Saved data entries
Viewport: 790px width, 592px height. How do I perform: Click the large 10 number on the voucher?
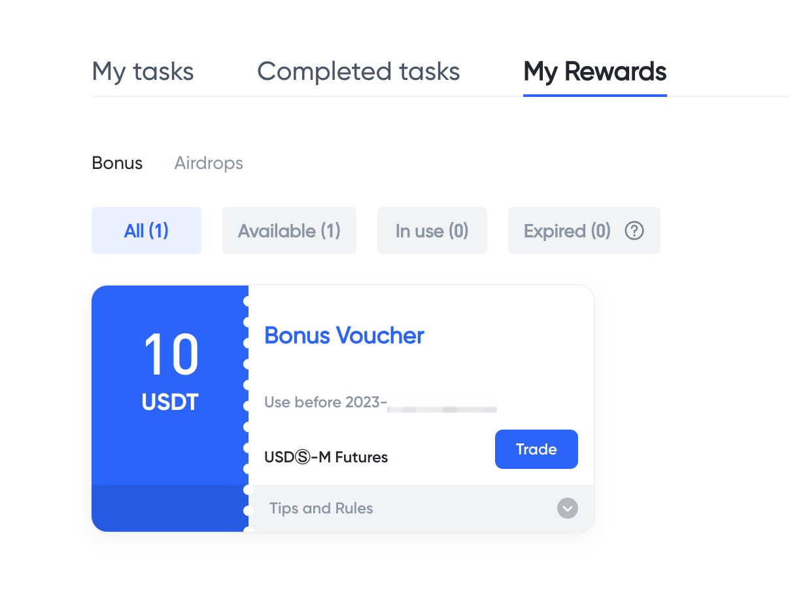171,355
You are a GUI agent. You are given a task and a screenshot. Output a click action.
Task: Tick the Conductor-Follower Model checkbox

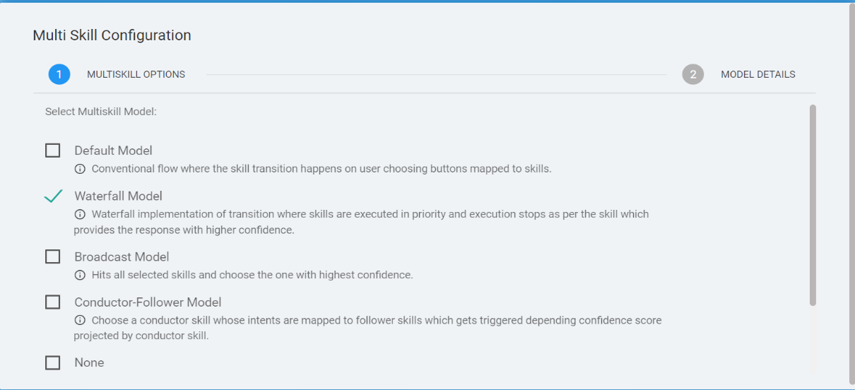53,302
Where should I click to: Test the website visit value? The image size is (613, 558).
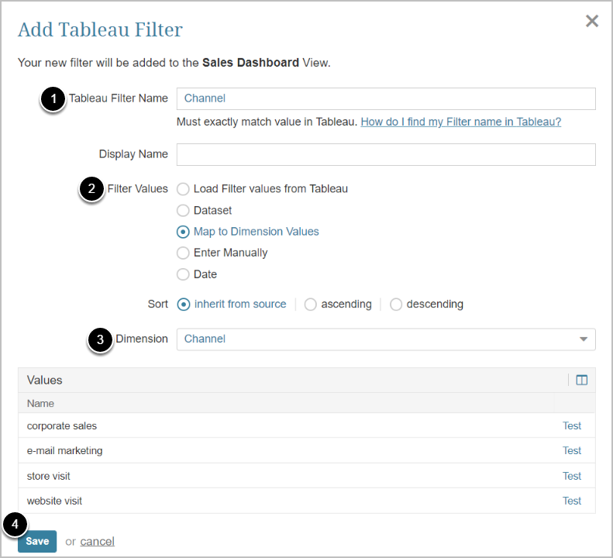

→ **Task brief**
Set down every entry above exactly as written, but skip the pictures.

→ **Problem solution**
Viewport: 790px width, 592px height. How do I perform: Click the large 10 number on the voucher?
171,355
You are a GUI agent. You are given a task and a screenshot. Output a click action.
Task: Tick the Conductor-Follower Model checkbox

53,302
Where should I click to: Test the website visit value? The image size is (613, 558).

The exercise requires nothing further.